“Banyak orang Tionghoa sendiri tidak paham siapa Ita, terutama sebelum Sinci-nya di altar Bon Hian Tong. Dia bukan artis, tokoh, politisi, bukan siapa-siapa. Dia hanya anak remaja yang menjadi korban pada tahun 98 dan dia hendak bersaksi di PBB,” papar Ulin.
Menolak Lupa Ita Martadinata, Perempuan Pemberani Pembela Kebenaran
Menolak lupa akan kejadian keji tersebut, muncul ritual mengulek rujak pare sambal kecombrang yang berlangsung setiap setahun sekali sejak pertama kali pada 2018 silamnya.

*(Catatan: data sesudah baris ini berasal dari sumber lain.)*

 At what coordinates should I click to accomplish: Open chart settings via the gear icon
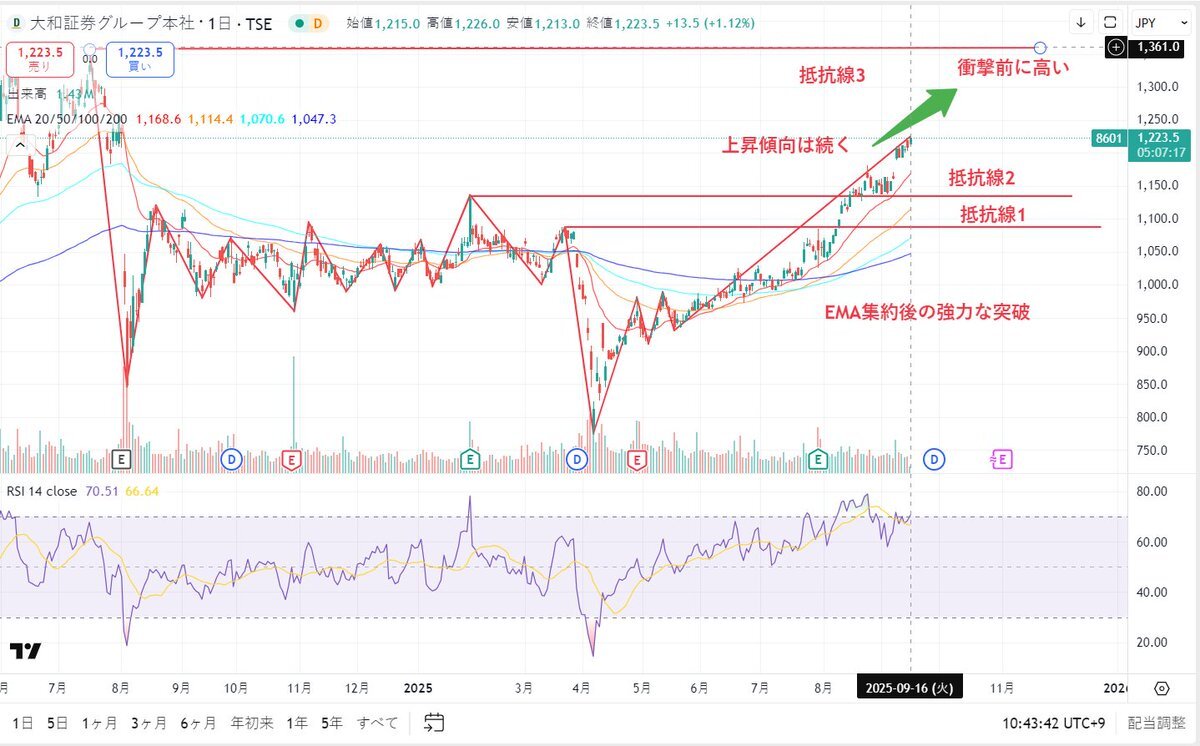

Ulin bercerita bahwa momen tersebut juga bertepatan dengan peristiwa bom di Surabaya.
Ulin menuturkan, pare yang pahit dan bunga kecombrang yang cantik menjadi simbol kegelapan dalam kerusuhan Mei 1998. Adapun bunga kecombrang yang diulek melambangkan perempuan etnis Tionghoa yang ‘remuk’ lewat kekerasan seksual yang tidak manusiawi.
“Ritual rujak pare itu sudah ada sebelum Sinci Ita Martadinata hadir di sini. Pare itu menggambarkan kepahitan peristiwa, kecombrang itu melambangkan perempuan yang diinjak-injak,” tandas Ulin.
Usai menggelar persembahyangan sekaligus doa untuk seluruh korban tragedi 1998, masyrakat kawasan Pecinan dan orang lintasagama mengadakan ritual rujak pare sebagai penghormatan (*).
Editor: Andi Naga Wulan.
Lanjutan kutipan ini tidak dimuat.